When rivals show vulnerability—like customer service scores dropping to 3.2/5 on Trustpilot—counter strategically. Add 24/7 live chat if they lack it. Bundle services at 20% discounts targeting their dissatisfied clients. One B2B SaaS client captured 40% of a competitor’s churned users by offering free migration services, demonstrating how operational gaps become growth opportunities.

The Netflix versus Blockbuster saga illustrates the fatal cost of ignoring competitor innovations. Blockbuster dismissed Netflix’s mail-in DVD model and streaming technology, rejecting a $50 million acquisition offer in 2000. By 2010, Blockbuster filed bankruptcy while Netflix grew to 269.6 million subscribers by exploiting market gaps like eliminating late fees and embracing technology shifts.

Anticipating moves with early-signal tracking

Monitor job postings revealing expansion plans—”German Market Manager” signals international growth. Beta-test leaks expose feature updates before launch. Supplier relationship changes indicate cost restructuring initiatives. Set Google Alerts for patent filings, funding rounds, and executive movements to stay ahead of competitor pivots.

Essential Tools for Modern Competitor Analysis

AI-Powered Platforms

Modern competitive intelligence demands sophisticated automation. Businesses using AI for competitor analysis reduce customer acquisition costs by up to 50% and identify market opportunities 4x faster than manual methods.

  • Kompyte: Tracks real-time website changes and auto-generates battle cards comparing feature sets
  • Crayon: Detects pricing anomalies through AI-driven anomaly detection
  • Klue: Synthesizes thousands of reviews into sentiment-tagged themes (“Billing complaints: 32%”)

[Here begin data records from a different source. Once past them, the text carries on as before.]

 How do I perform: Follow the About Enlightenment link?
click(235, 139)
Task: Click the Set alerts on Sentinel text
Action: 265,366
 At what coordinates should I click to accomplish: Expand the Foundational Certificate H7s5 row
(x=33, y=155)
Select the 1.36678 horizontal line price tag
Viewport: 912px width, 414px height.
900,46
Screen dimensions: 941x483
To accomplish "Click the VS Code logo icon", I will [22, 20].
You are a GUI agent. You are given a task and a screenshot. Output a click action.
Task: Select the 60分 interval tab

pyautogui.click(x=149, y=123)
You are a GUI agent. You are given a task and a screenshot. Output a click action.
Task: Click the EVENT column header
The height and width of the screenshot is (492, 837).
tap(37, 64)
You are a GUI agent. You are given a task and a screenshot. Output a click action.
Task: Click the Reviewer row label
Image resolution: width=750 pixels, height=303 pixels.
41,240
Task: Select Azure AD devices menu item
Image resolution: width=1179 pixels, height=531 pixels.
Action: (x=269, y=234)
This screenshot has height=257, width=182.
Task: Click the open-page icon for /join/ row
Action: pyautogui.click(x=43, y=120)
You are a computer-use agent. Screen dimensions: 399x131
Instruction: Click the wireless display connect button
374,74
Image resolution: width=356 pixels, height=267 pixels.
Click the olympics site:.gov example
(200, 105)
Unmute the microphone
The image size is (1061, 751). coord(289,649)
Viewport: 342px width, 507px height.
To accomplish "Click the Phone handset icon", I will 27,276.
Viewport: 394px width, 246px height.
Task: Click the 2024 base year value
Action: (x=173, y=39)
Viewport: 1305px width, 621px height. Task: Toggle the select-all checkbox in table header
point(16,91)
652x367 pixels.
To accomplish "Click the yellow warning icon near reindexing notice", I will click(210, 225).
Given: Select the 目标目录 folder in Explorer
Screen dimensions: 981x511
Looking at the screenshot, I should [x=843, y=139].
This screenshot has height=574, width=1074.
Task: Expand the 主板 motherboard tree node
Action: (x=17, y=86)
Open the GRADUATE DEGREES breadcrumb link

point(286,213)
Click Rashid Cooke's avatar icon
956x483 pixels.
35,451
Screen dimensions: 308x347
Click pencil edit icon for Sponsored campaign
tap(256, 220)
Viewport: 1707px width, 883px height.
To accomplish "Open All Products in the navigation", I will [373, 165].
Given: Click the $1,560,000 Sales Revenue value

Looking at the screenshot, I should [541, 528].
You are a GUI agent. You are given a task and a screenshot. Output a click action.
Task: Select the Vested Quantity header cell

SEO and content analysis stack

  • Semrush Keyword Gap: Uncovers untapped keywords by comparing domain rankings
  • Ahrefs Content Explorer: Identifies top-performing competitor content by social shares
  • HubSpot SEO Tool: Audits backlink profiles revealing link-building opportunities

Avoiding Common Pitfalls in Competitive Analysis

Surface metrics mislead without context. A competitor’s traffic drop might stem from algorithm penalties rather than strategic failures. Sales enablement platform Highspot exemplifies proper analysis—they used win-loss interviews discovering competitors’ complex onboarding weaknesses. By redesigning their customer journey addressing these gaps, they increased conversion rates by 18% and reduced churn significantly.

Final Thoughts

After two decades helping businesses navigate complex financial landscapes, I’ve learned that competitor analysis transforms from task to strategic discipline when done right. The frameworks outlined here—from SWOT analysis to AI-powered monitoring—provide the foundation for market domination. Success comes from consistent application, turning insights into action, and staying ahead of market shifts. Ready to implement these strategies with expert guidance? Connect with our team at Complete Controller to accelerate your competitive advantage. Cubicle to Cloud virtual business

Frequently Asked Questions About Competitor Analysis

What is the main purpose of competitor analysis?

The main purpose is understanding competitors’ strategies to identify market opportunities, anticipate threats, and make informed decisions that create sustainable competitive advantages for your business.

How often should I conduct competitor analysis?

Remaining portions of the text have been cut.